I ricercatori di CheckPoint hanno scoperto una serie di falle molto serie nel chip DSP (Digital Signal Processor) usato dai SoC Snapdragon di Qualcomm.

Considerata la diffusione di questi SoC, CheckPoint stima che il 40% di tutti gli smartphone sia affetta dalle vulnerabilità: si tratta di dispositivi di ogni fascia, dagli entry-level ai top di gamma.

Il chip DSP gestisce l'elaborazione e la trasmissione di audio e immagini: offre molte funzioni avanzate ed è centrale per pressoché ogni operazione compiuta con gli smartphone.

Le falle scoperte in questi chip «trasformano il telefono in uno strumento perfetto per spiare, dato che non richiede alcuna interazione da parte dell'utente» spiega CheckPoint.

«Le informazioni che possono essere estratte dai telefoni includono le foto, i video, le registrazioni delle chiamate, i dati del microfono catturati in tempo reale, i dati relativi al GPS e alla localizzazione, e altro ancora».

Non solo: le falle possono essere sfruttate per fare in modo che il telefono non risponda più ai comandi, impedendo quindi l'accesso ai dati in esso contenuti.

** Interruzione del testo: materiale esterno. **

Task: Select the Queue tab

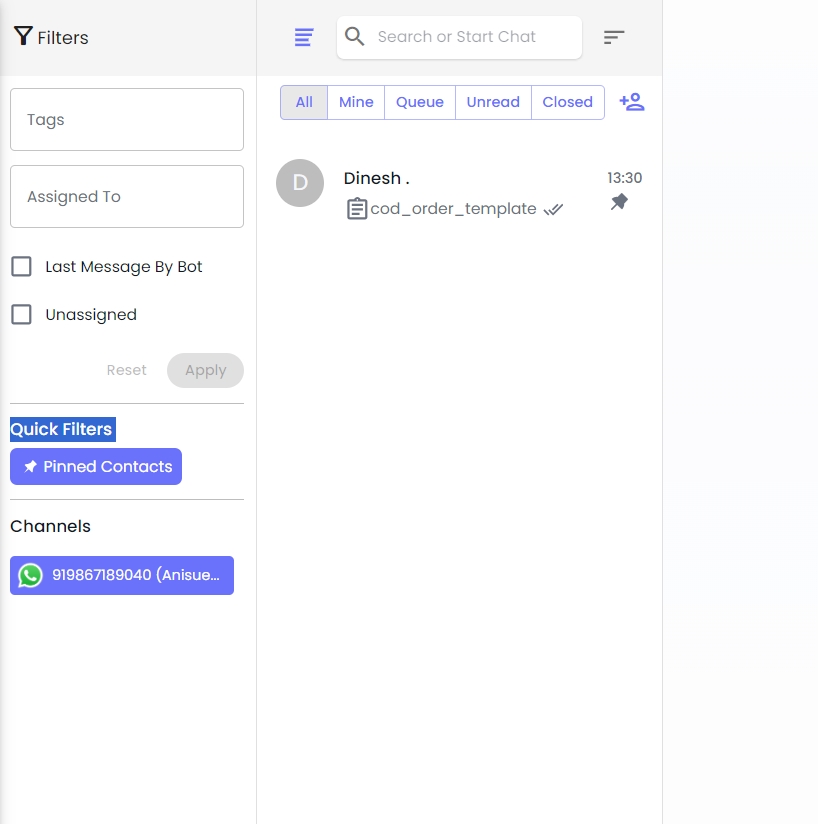Action: [x=420, y=102]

Infine, sempre tramite le falle è possibile nascondere malware e codici pericolosi in maniera tale che le loro attività non possano essere scoperte e che non sia più possibile rimuovere i malware stessi.

La situazione, come si può capire, è potenzialmente molto preoccupante. Qualcomm in realtà ha già rilasciato una correzione, ma adesso spetta ai singoli produttori di smartphone integrarla nei loro dispositivi. Ciò, d'altra parte, vale solo per quelli ancora supportati: per tutti gli altri non ci sarà mai nulla da fare.

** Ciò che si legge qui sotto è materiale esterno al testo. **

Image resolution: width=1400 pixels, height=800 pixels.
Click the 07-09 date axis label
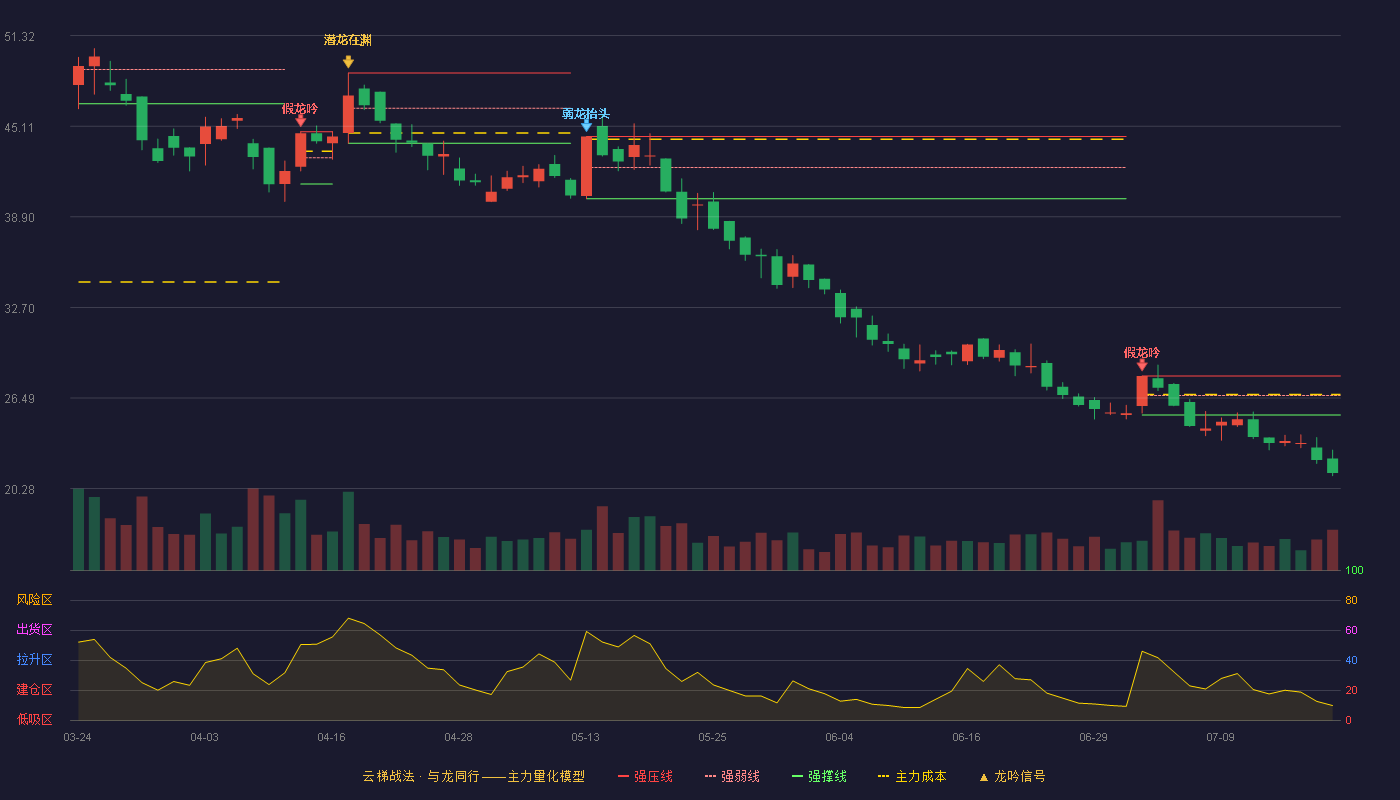1220,737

«Sebbene Qualcomm abbia risolto il problema, la storia purtroppo non è ancora finita» ha commentato Yaniv Balmas, capo dei ricercatori di CheckPoint.

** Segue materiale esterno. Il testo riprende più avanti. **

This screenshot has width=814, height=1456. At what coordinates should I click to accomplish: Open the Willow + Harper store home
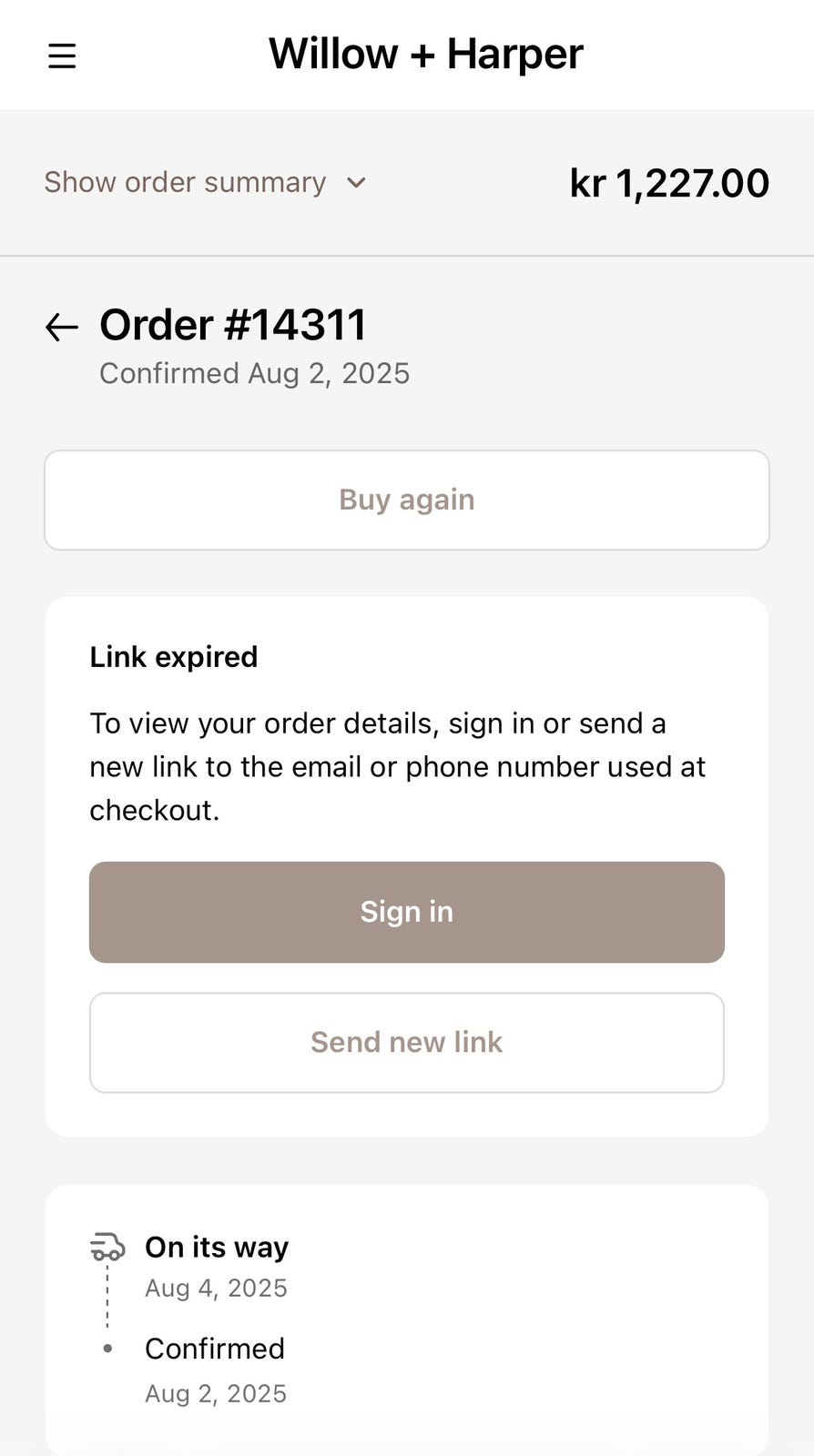click(x=425, y=54)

«Centinaia di milioni di telefoni sono esposti a questo rischio di sicurezza. Vi possono spiare. Possono farvi perdere tutti i dati. Se le falle fossero scoperte e usate da malintenzionati, milioni di utenti non avrebbero quasi alcun modo di proteggersi, e per molto tempo».

«Tocca quindi ora ai produttori, come Google, Samsung e Xiaomi, integrare le patch nei loro telefoni, sia quelli in produzione che quelli sul mercato» conclude CheckPoint.

Data la gravità della situazione, gli esperti hanno preferito non condividere con il grande pubblico i dettagli delle falle, che vengono rivelati soltanto a quanti hanno interesse a integrare le soluzioni nei propri prodotti: la speranza è che ciò rallenti la scoperta di quelle stesse vulnerabilità da parte dei criminali.

D'altra parte, CheckPoint ha anche ritenuto che non fosse una buona idea restarsene in silenzio: rivelare il problema dovrebbe mettere sotto pressione le aziende interessate, affinché si attivino in fretta per risolvere.